Indianapolis-based Republic Airways Holdings Inc. says it expects to cut more than a third of its workforce—including 293 Indianapolis employees—although it expects most of the layoffs to be temporary.
“On Thursday, we made the difficult decision to issue notices to approximately 2,500 of our associates across our base network, including Indianapolis, warning of expected workforce reductions beginning Oct. 1 of this year,” company spokeswoman Lauren Gaudion told IBJ in an e-mail Monday morning.
The company, which provides passenger flights that operate under the flags of major airlines, has about 6,500 employees, about 1,600 of whom work in Indianapolis. The others work out of one of 13 maintenance and crew bases in the eastern half of the U.S., from Texas to Florida to Massachusetts.
Until the COVID-19 pandemic decimated the airline industry, Republic flew 1,000 flights daily for American Airlines, Delta Air Lines and United Airlines.

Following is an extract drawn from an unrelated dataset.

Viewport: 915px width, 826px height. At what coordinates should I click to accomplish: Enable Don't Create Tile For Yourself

In a letter sent to the Indiana Department of Workforce Development, Republic said it plans to lay off 132 pilots and 96 flight attendants based at Indianapolis International Airport; 24 employees at its Indianapolis maintenance facility at 2745 Hoffman Road; 40 employees at its corporate offices at 8909 Purdue Road; and one employee at its training center at 5151 Exploration Drive.
Republic’s airline partners “have substantially reduced our flying schedules from historical and originally projected levels,” according to the letter. “As a result of these unforeseen circumstances, we are significantly overstaffed and must reduce our workforce accordingly.”

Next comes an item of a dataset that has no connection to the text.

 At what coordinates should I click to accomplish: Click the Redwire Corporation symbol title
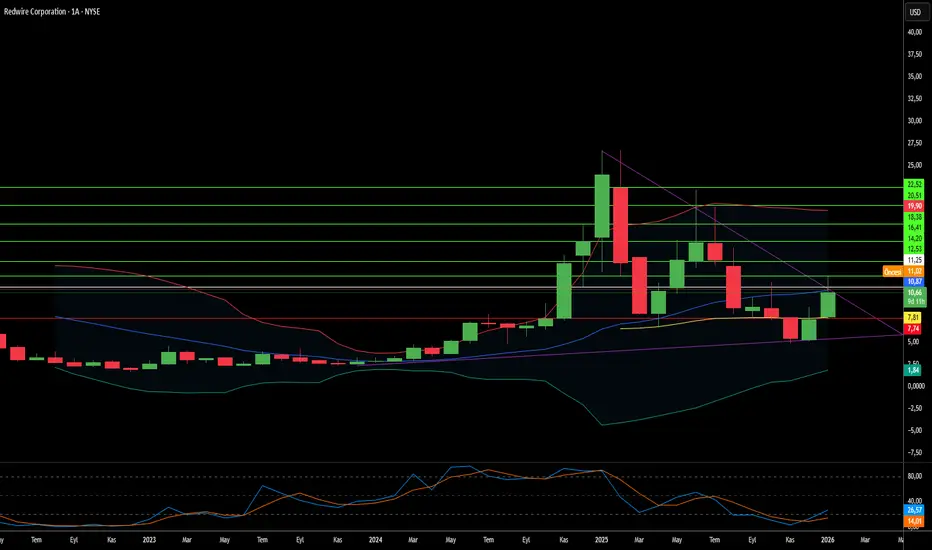tap(34, 12)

In that letter, Republic said it expects the furlough will be temporary for its pilots, flight attendants, dispatchers and maintenance facility employees. Other job reductions may be permanent, the company said.
Layoffs will take place in two waves on Oct. 1 and Nov. 1, although the company said in its letter to the state that it “is hopeful that over the next several weeks we can engage in measures that will reduce the number of involuntary furloughs.” The letter did not specify what those measures might be.